Esta campaña no ha habido olas de calor, como ocurrió en la pasada, pero, con el trigo en algunas zonas todavía «muy tierno» se teme el fuerte aumento de temperaturas que se prevé para esta semana (el termómetro podría llegar a 36 grados el sábado y a 35 viernes y domingo), lo que podría afectar a muchos sembrados, sobre todo de las comarcas del sur de la provincia, principalmente la Guareña, donde este cereal todavía no ha completado su proceso vegetativo.

La recolección, sobre todo de cebada, se podría generalizar la próxima semana. Entonces se empezará a saber si se cumplen las previsiones (negativas) de las organizaciones agrarias o las (positivas) de la Administración regional.

Nada es lo que era, afortunadamente, porque si no seguiríamos en las cavernas. El paso del tiempo, eso sí, tiene la facultad de aventar la realidad y de llevarse el poso más negro; solo queda en el cedazo lo que más brilla. Y por eso los recuerdos están amañados por el espíritu de supervivencia. La -farragosa- explicación tiene que ver con lo que voy a contar ahora, con las reflexiones sobre la siega de antaño, sublimadas por los años y por la natural inocencia de la niñez, que no es tal, sino cuando pasa el tiempo.

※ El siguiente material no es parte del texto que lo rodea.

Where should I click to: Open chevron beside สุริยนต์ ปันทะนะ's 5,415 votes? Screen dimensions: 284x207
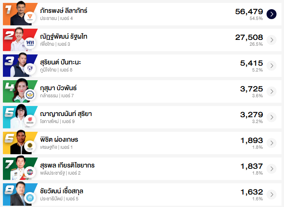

Uno revive esos veranos de amarillo sudado, cuando ya la siega de sol a sol, hoz en ristre y cuadrillas de decenas de personas, se había ido por los flecos del calendario. Los estíos que a uno le tocó vivir fueron los del cambio, la llegada a los pueblos del progreso, en forma de máquinas segadoras, que iban tumbando las gavillas sobre la viesa.

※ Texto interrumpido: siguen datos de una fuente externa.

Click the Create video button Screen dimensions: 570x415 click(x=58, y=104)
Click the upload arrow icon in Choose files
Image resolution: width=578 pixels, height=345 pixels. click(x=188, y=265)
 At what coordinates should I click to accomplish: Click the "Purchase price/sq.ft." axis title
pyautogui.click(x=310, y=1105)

La mies, adormecida y derrotada por la cuchilla reluciente de aquel artilugio que se abrazaba a la marca Ajuria, era después atada o no, pero siempre acababa en el carro de mulas, recrecido con estacones. O en el remolque de los primeros tractores, que llegaban al campo resoplando «te arruino, te arruino», estribillo que soltaban con mala leche los descreídos y coñones.

La hoz colgaba en la tenada todo el año. Solo se utilizaba entonces para segar algarrobas o garbanzos, sobre todo esta leguminosa, la más recatada y tímida, que elige para separarse de la tierra que la vio nacer, las madrugadas de finales de julio y amanecidas agosteñas.

El bálago y el grano se esparcía en las eras. El filo inmisericorde de las piedras de sílex de los trillos, labrados en Cantalejo, y la fuerza de los cantos rodados de las eras hacían el trabajo sucio de reventar el trigo y la cebada. El grano después de vueltas y vueltas (otra vez el círculo como fuente de vida) se mostraba desnudo, sin apoyaturas ni argañas. Era la hora, siempre tardía, de cambizar, de levantar los parvones que entonces eran el futuro sin sobresaltos. Todo se aprovechaba y hasta se barrían los restos de la trilla con escobas de agujeras. En medio, claro, la merienda, que incluía un menú de lujo: tocino cocido y cebolla, aderezado por los chascarrillos de mi tío Marino.

Cuando ya el verano pedía tierra, era el tiempo de limpiar, con otra máquina de manivela también de Ajuria, donde el proceso mediante cribos dejaba el grano expedito. Los bieldos solo quedaban ya entonces para garbanzos y legumbres que soltaban las granzas después de muchos meneos cara al viento.

Después, pasado el tiempo, llegaron al campo zamorano las primeras máquinas cosechadoras de cereales. Vinieron del sur, después de ser probadas con relativo éxito en Extremadura y Andalucía. El uso continuado, sin descanso, hacía que fallaran más de lo deseado. Las averías suponían una tragedia para los dueños de las cosechadoras, pero también para los agricultores, que enfermaban de tortícolis de tanto mirar al cielo para intentar disipar esas nubes reventonas preñadas de tronadas y de lo peor, granizo.

Ahora, las cosechadoras son enormes y se comen todo lo que se mueve en el campo. A finales de julio no quedará nada en el campo, ni paja. Son otros tiempos. El grano ya no es futuro, es presente. No para en las paneras. Se disipa en un instante. Y empezar otra vez el ciclo. Cada vez más corto.